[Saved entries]
____________________
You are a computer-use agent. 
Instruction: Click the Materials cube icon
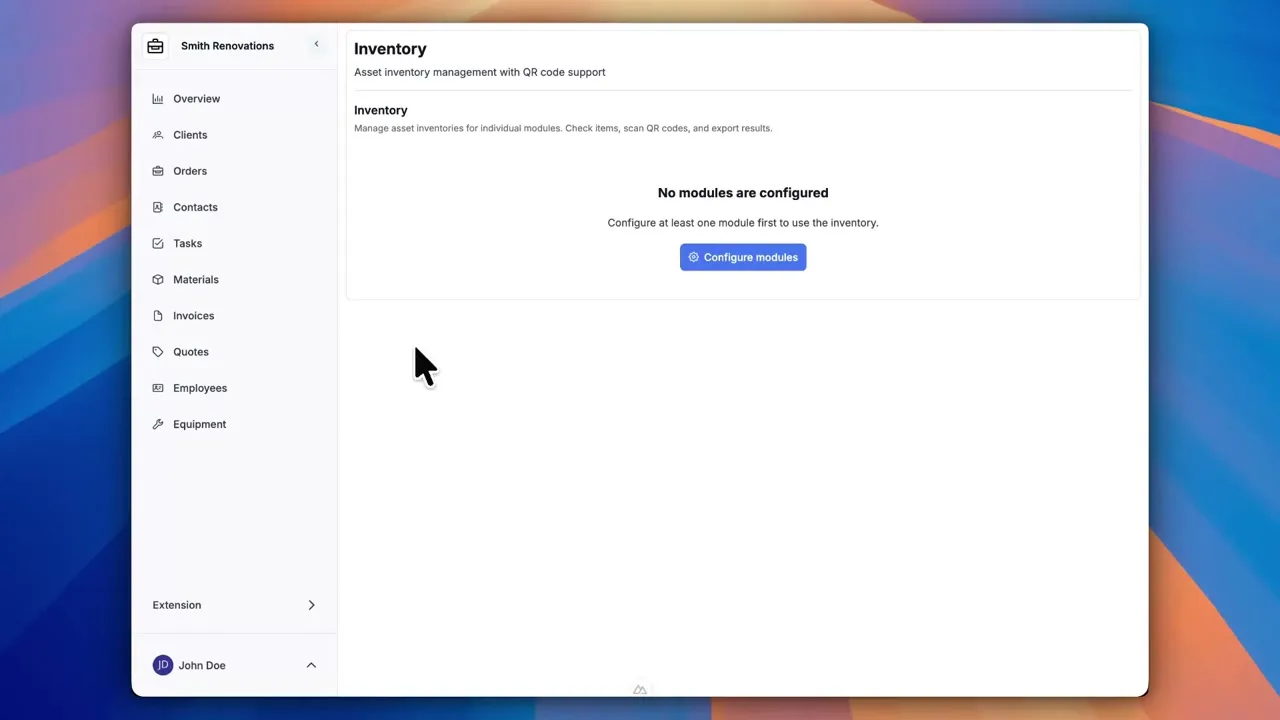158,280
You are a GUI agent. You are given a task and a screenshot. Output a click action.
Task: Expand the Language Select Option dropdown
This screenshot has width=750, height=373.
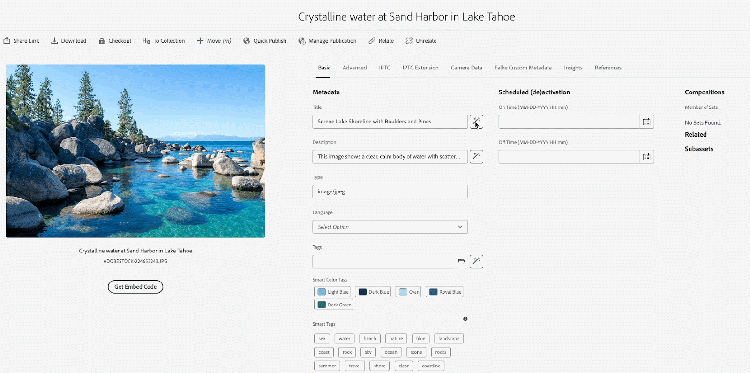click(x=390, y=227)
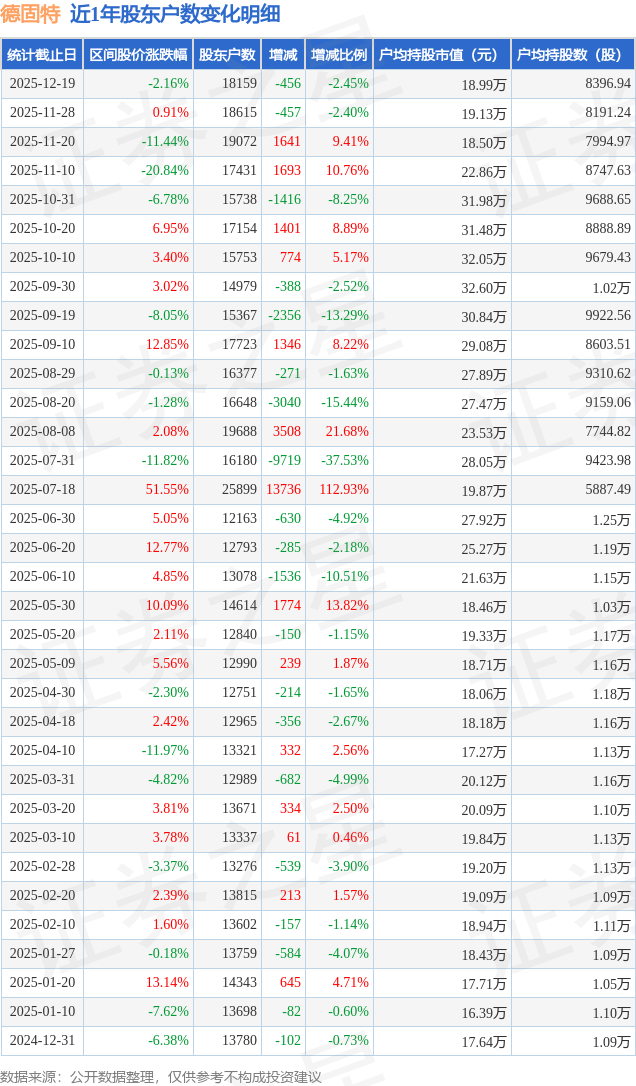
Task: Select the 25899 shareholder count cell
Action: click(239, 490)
____________________
# Exercise objective
Would you return the entries verbatim, minus any images?

# Output below
You are a computer-use agent. 
Instruction: Click the Materials cube icon
158,280
You are a GUI agent. You are given a task and a screenshot. Output a click action.
Task: Expand the Language Select Option dropdown
This screenshot has width=750, height=373.
click(x=390, y=227)
Task: Select the 25899 shareholder count cell
Action: click(239, 490)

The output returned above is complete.